Just then Amy came puffing up to them. “They’ve got some cold lemonade that they’re bringing for everybody,” she said. Aunt Jenny and the older girls came and everyone gathered in the shade.

“Been doing any work?” Irene teased as she passed out the cups.

“We’ve been working really hard,” Megan said, trying to wipe some of the dirt off her fingers.

“And we’ve found lots of treasures,” added Rosie.

“What kind?” asked Cousin Ronald, as he waited for Aunt Jenny to fill his glass.

“Radishes and potatoes.” Rosie pointed at the rows they had uncovered.

“Why, those really are treasures,” Aunt Jenny said, admiring their work.

“We’ve been finding a mine of great stuff, too,” Ronald said. He pulled a tin box out of his pocket that held a pile of old coins and a few rusty keys. Chad had even found a pocket knife.

Daniel stepped nearer to Rosie and whispered, “Ron says there might even be a treasure chest in the old tower, ’cause it was used by smugglers a long time ago.”

“Really?” Rosie was about to ask, but Aunt Jenny was talking.

“Well children, treasures or no we must all get back to work.” She started toward the house. “The garden is looking wonderful, girls—keep up the good work.”

The next hour dragged slowly as the girls worked in the heat of the sun. Rosie tried to keep cheerful thinking how happy Aunt Jenny would be, but the weeds seemed extra stubborn and prickly. If only we could work in the shade like the boys are, she complained to herself. If only we could explore that old tower.

“Maybe we can go in the sprinkler for awhile,” Amy said at last, looking at the rows still to do.

“I’ll go ask,” Rosie said quickly. She ran over the prickly grass and stepped onto the cool, shaded porch. Uncle Albert sat on a chair taking off his shoes.

“It’s a good time for a break,” he said, when she asked about the sprinkler. “There might be some hoses behind the barn. But don’t go near the old tower; it’s not safe.”

“I won’t,” she called as she slipped out the gate. But, as she waded through the tall grass, Rosie couldn’t help wondering, Why can’t I take just one peak? It stood before her now, tall and mysterious. What could be so dangerous about it? Broken bricks lay piled in the grass near the window, and as Rosie stepped closer she felt a cool breeze brush her face. What treasure was hidden behind those dark walls?

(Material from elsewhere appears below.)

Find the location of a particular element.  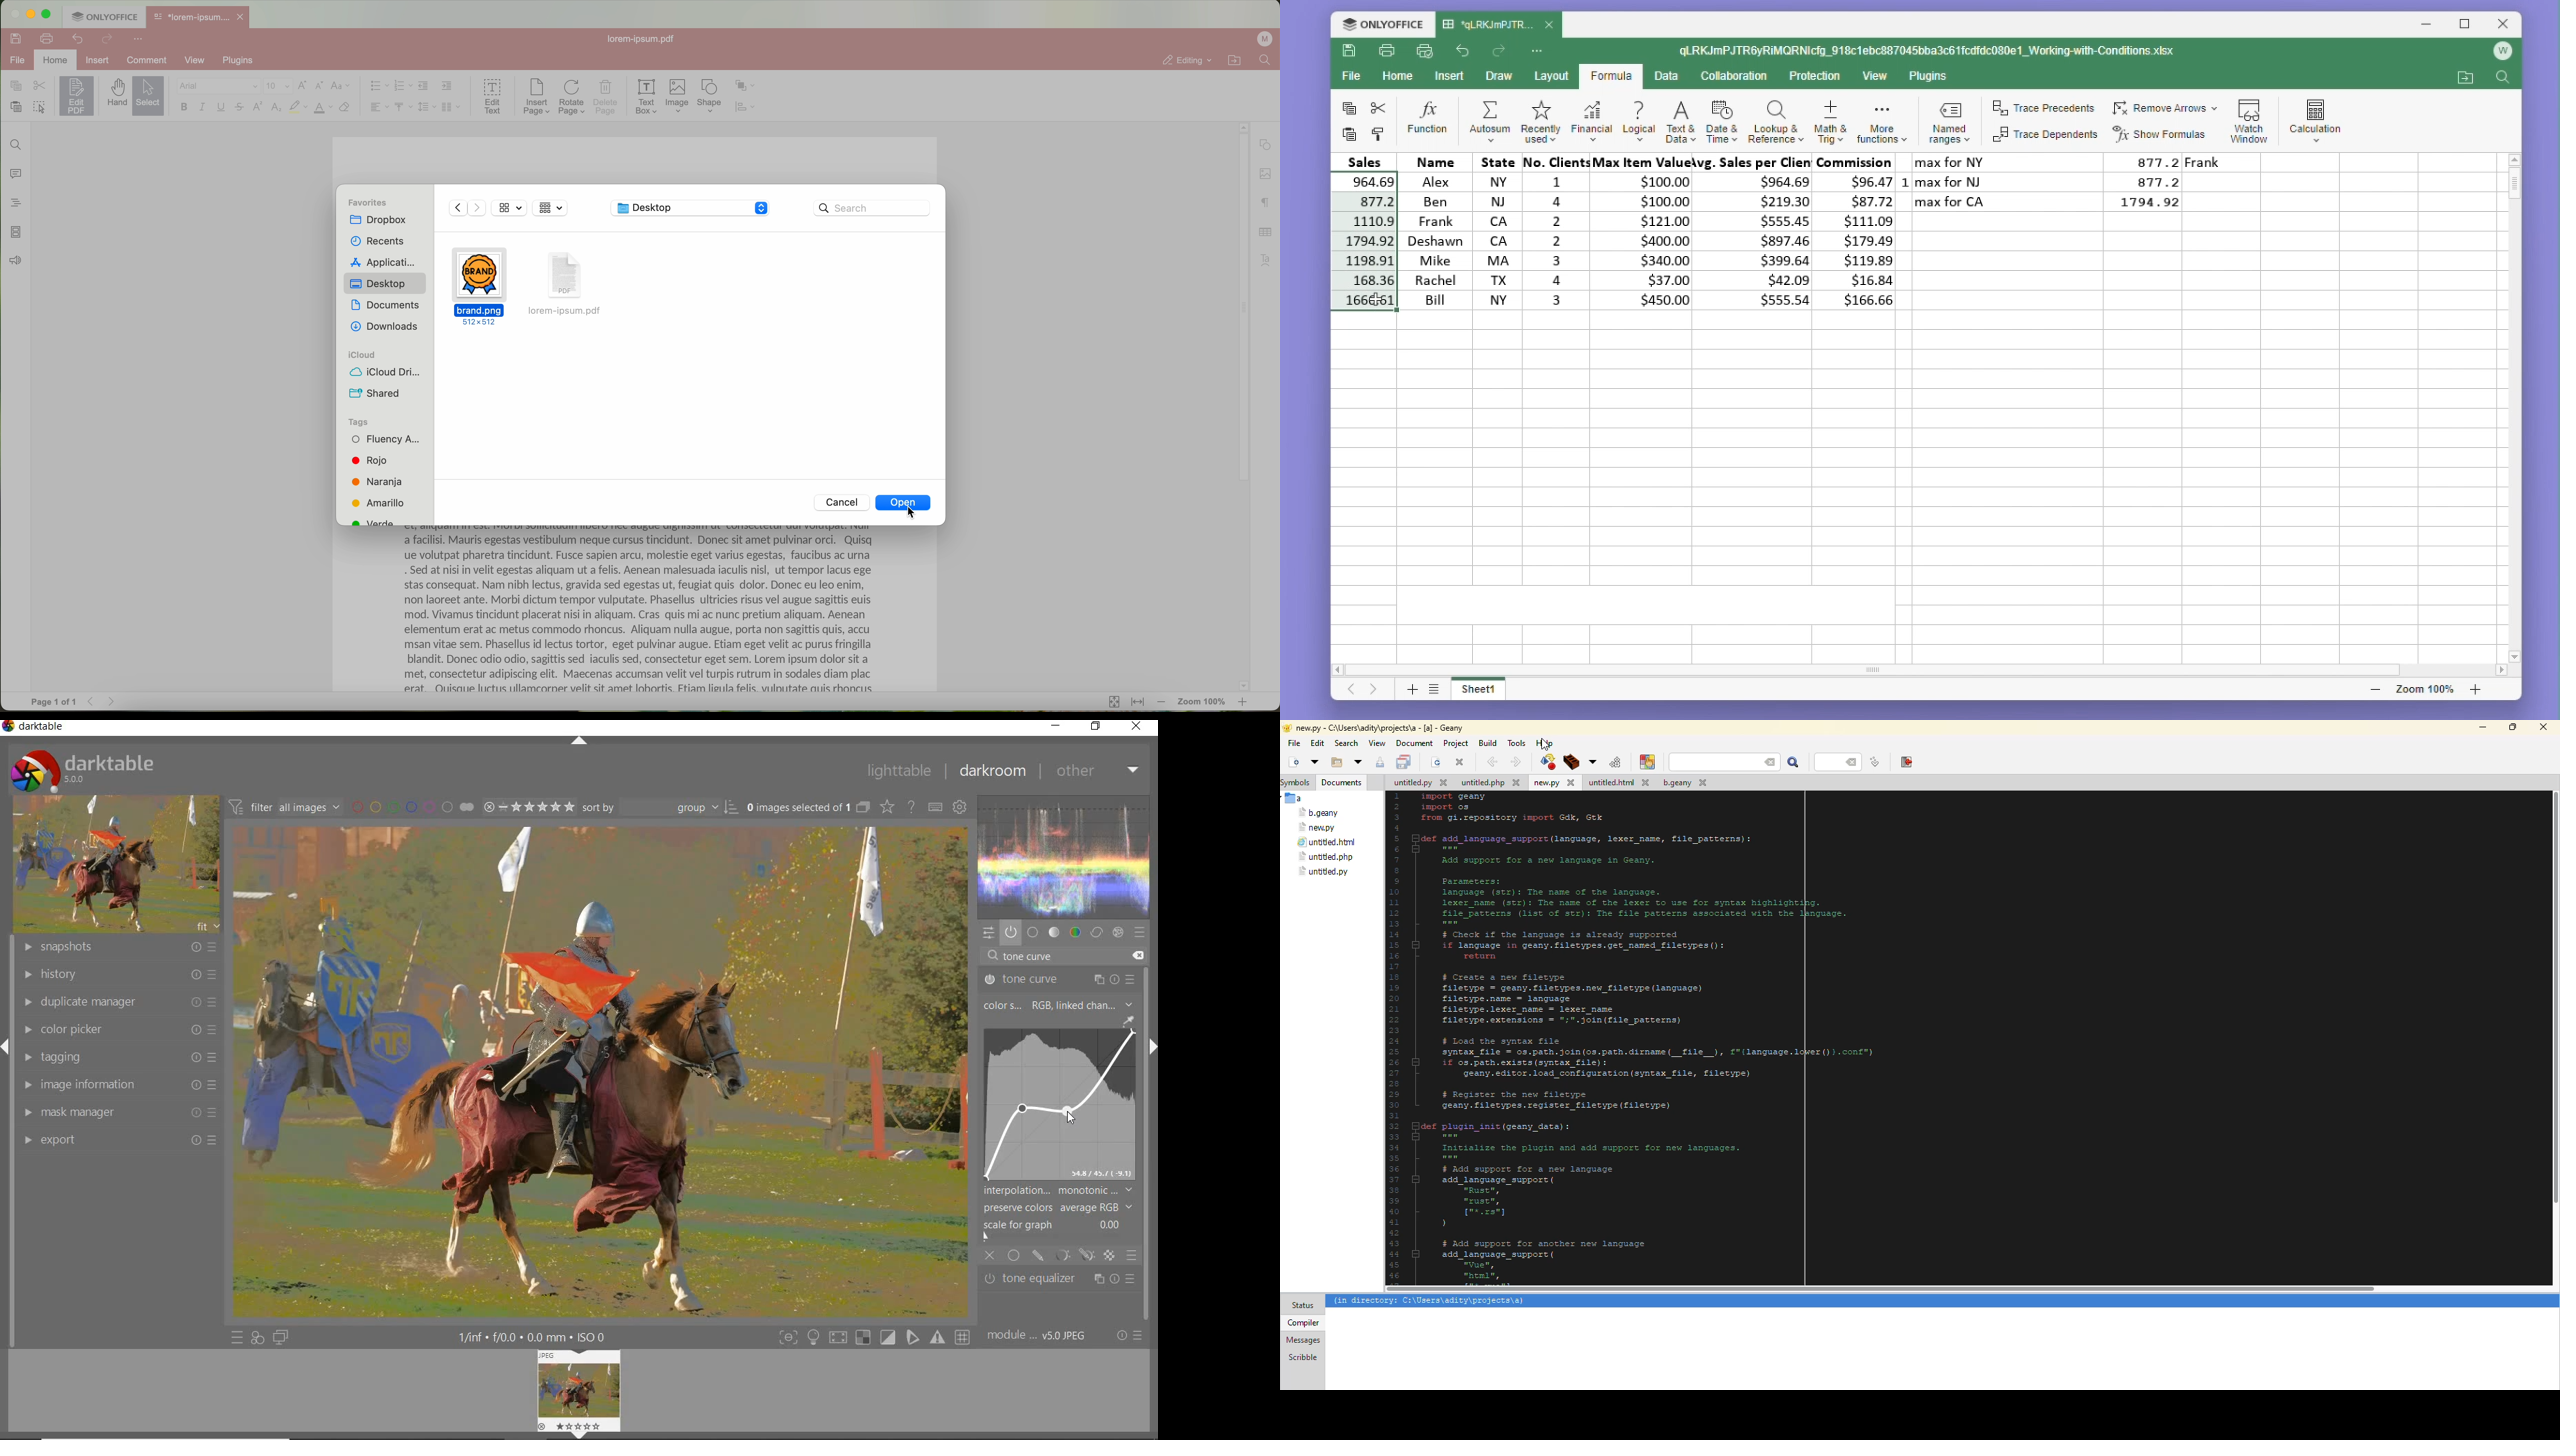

“Ouch!” Rosie stepped back quickly and looked at the prickly vine she had stepped on. What was it about thorns that Dad had said that morning in devotions? “If we don’t conquer our enemies by God’s help, they would become like the weed.” She had been pulling those all morning.

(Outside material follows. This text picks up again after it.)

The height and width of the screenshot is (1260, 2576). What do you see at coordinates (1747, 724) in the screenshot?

Rosie looked up at the old tower and prayed, “Dear Lord Jesus, help me to do right—and not let the prickly weeds grow.” Turning around quickly, Rosie began walking back the way she came. “I will conquer and obey,” she said to herself.

As she turned the corner of the barn Rosie spotted something green lying coiled in the grass. Bending down she uncovered a hose, and a yellow sprinkler nearby. Rosie picked them up, and a smile lit her face. This is the best treasure yet, she thought, and Jesus helped me find it.

Megan and Amy were waiting in the shade when Rosie came back, hauling her prize with her. “We can turn it on in the garden while we finish pulling weeds,” she said, and laughed. “I surely want to pull every prickly one up!”